_EXERCISE DETAILS:_
Once you find the line containing "Click the browser home icon", please retype it and every line after it to the end of the entries, exactly and with nothing added.

_STUDY MATERIAL:_
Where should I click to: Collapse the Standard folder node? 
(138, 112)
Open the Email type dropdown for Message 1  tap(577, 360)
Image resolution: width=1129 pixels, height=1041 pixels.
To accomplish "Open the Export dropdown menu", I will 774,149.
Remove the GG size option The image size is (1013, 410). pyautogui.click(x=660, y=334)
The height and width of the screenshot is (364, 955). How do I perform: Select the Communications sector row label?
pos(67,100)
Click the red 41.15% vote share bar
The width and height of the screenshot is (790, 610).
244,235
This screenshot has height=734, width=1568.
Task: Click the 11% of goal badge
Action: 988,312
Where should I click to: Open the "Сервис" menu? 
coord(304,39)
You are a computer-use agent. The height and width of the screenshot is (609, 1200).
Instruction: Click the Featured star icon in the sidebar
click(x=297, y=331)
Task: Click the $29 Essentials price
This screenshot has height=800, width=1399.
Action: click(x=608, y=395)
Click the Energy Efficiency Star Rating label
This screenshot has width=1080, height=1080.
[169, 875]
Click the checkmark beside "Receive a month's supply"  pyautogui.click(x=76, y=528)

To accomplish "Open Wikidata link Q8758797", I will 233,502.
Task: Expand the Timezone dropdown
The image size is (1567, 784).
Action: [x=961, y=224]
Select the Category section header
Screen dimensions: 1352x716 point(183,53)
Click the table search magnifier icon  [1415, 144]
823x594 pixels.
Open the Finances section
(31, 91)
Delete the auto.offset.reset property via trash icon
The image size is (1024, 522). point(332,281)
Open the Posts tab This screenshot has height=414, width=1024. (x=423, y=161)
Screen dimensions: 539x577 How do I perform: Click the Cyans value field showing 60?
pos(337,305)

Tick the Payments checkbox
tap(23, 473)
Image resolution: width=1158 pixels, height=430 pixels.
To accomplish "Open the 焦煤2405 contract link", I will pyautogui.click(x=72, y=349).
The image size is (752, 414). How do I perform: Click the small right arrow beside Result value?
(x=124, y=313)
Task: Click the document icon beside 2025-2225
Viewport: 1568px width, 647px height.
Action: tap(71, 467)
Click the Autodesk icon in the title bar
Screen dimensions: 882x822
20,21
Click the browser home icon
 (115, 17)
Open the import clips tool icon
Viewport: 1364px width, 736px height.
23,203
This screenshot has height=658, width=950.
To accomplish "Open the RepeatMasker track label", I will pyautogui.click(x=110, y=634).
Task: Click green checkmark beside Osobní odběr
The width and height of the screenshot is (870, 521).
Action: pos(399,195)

_RESPONSE AREA:_
Click the browser home icon
 (115, 17)
Open the import clips tool icon
Viewport: 1364px width, 736px height.
23,203
This screenshot has height=658, width=950.
To accomplish "Open the RepeatMasker track label", I will pyautogui.click(x=110, y=634).
Task: Click green checkmark beside Osobní odběr
The width and height of the screenshot is (870, 521).
Action: pos(399,195)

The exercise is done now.